All non-zero flags have same counts

For Flag Array variables, all populated categories have the same counts.  E.g. the number of people in the analysis and base selection is the same for all the Newspapers.

  • Rank: This indicates how good the dimension is for use in splitting the node

    1 = the dimension is the best for splitting (based on the Split Selection Measure in the Advanced Algorithm Options)

    2+ = the order of this dimension amongst the other valid dimensions.

    0 = the dimension is Invalid

  • Description: Description of the dimension (e.g. Income)

  • Name: System name of the variable (e.g. peIncom)

  • Cardinality: The number of categories of this variable which are populated within this node

  • Number of Branches : The number of child nodes created by this split.

    Will be set to 0 if the split has not been created successfully.

  • Mean Index: The mean Index across the values in this dimension

  • Minimum Index: The minimum Index across the values in this dimension

  • Maximum Index: The maximum Index across the values in this dimension

  • Cramer’s V (before split) : Statistical measure based on the individual categories

    The higher the value the better the dimension is for creating splits, since the individual categories show differences in their analysis %.

    Since it is based on the categories before splitting, this measure is unaffected by the splits created.

    With the Split Selection Measure set to Cramer’s V, this is the measure used to rank the dimensions and chose which to split on.

  • Chi Square (before split) : Statistical measure based on the individual categories.

    The higher the value the better the dimension is for creating splits, since the individual categories show differences in their analysis %.

    Since it is based on the categories before splitting, this measure is unaffected by the splits created.

    With the Split Selection Measure set to Cramer’s V, this is the measure used to rank the dimensions and chose which to split on.

  • Mean PWE: The mean PWE across the values in this dimension

    With the Split Creation Strategy set to Mean Split, values (e.g. Income bands) are separated into the 2 splits based on whether their PWE is higher or lower than this.

  • Significance : Statistical measure based on the splits created.

    The higher the value the better the splits created are.

    Since it is based on the splits created, this measure changes as the splits change.

  • Cramer’s V (after split) : Statistical measure based on the splits created.

    The higher the value the better the splits created are.

    Since it si based on the splits created, this measure changes as the splits change.

  • Chi Square (after split): Statistical measure based on the splits created.

    The higher the value the better the splits created are.

    Since it is based on the splits created, this measure changes as the splits change.
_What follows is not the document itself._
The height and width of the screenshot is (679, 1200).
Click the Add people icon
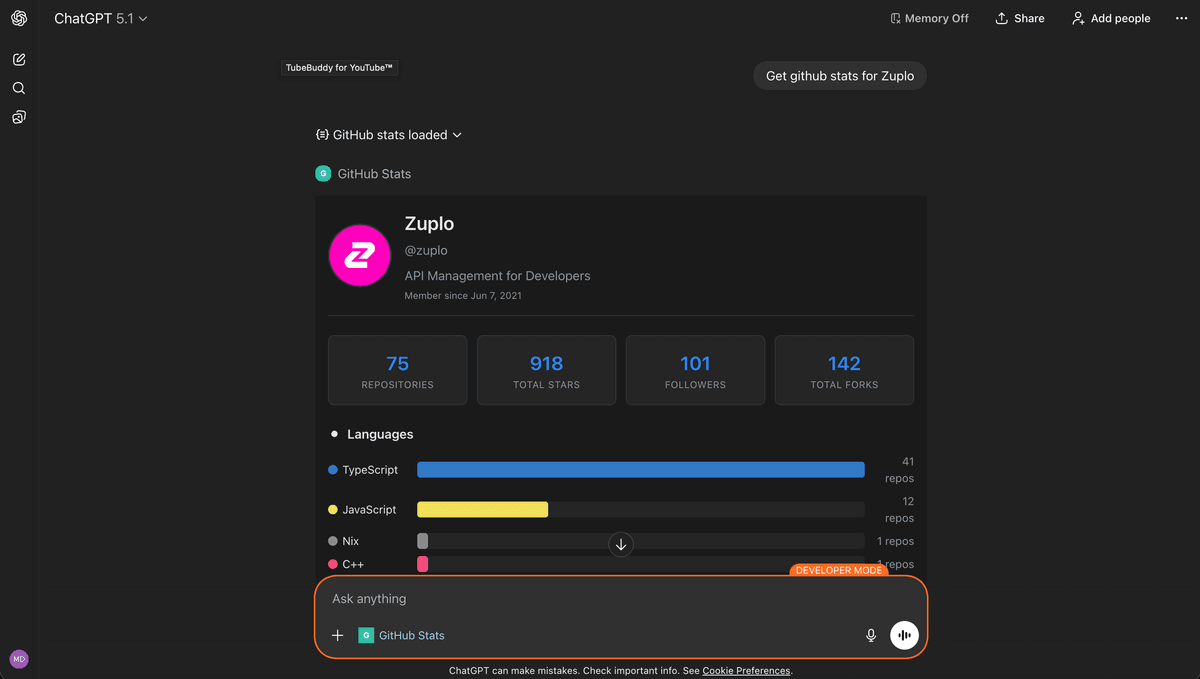coord(1110,18)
  • Minimum Z Score (after split): Statistical measure based on the splits created.

    The higher the value the better the splits created are.
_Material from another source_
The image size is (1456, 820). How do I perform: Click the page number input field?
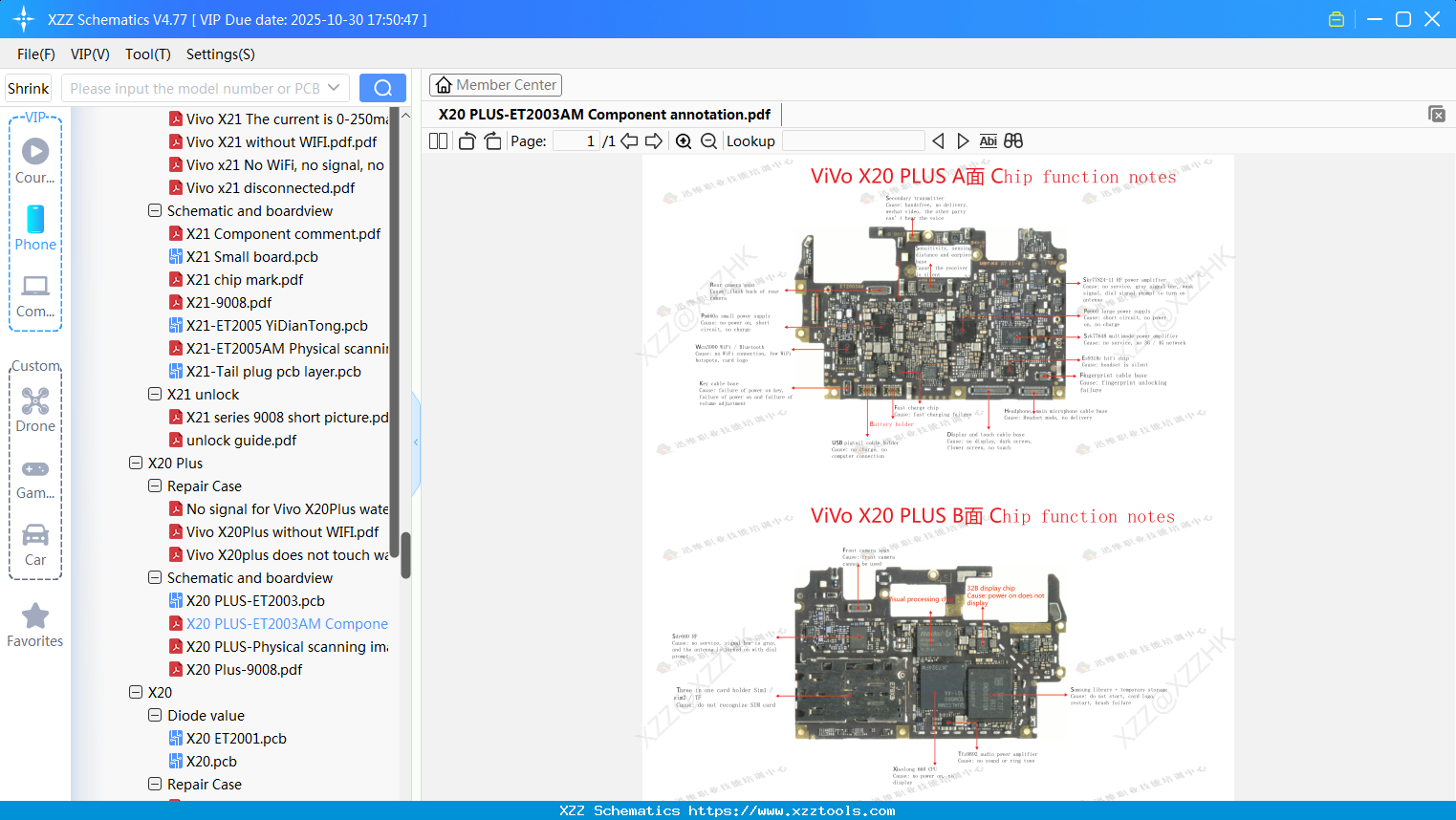574,140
    Since it is based on the splits created, this measure changes as the splits change.

  • Last Merge : An indication of how easily the CHAID or PWE algorithm created the splits.

    For Chaid, this is the Chi Square p value between categories taken from the last successful merge. (lower = more different).

    Merge is not allowed when value is lower than "p value to merge".   Lower values of "p value to merge" lead to fewer branches.

See the section on Statistical Terminology for more details.

Value level statistics

The key statistics for each value of the dimension are:

  • Branch: Which child node the value was potentially allocated to.

    For the dimension that was used, this will be the node number

    For dimensions that were investigated but not used, this will be (1) or (2)

  • Code: Value code within the dimension (e.g. [income] 01)

  • Description: Description of the dimension value (e.g. [income] “<£10k”)

  • Analysis Count

  • Non-Analysis Count

  • Base Count

  • Analysis %

  • Non-Analysis %

  • Base %

  • % of Analysis

  • % of Non-Analysis

  • % of Base

  • Index

  • Gain

  • Z-Score

See the section on Statistical Terminology for more details.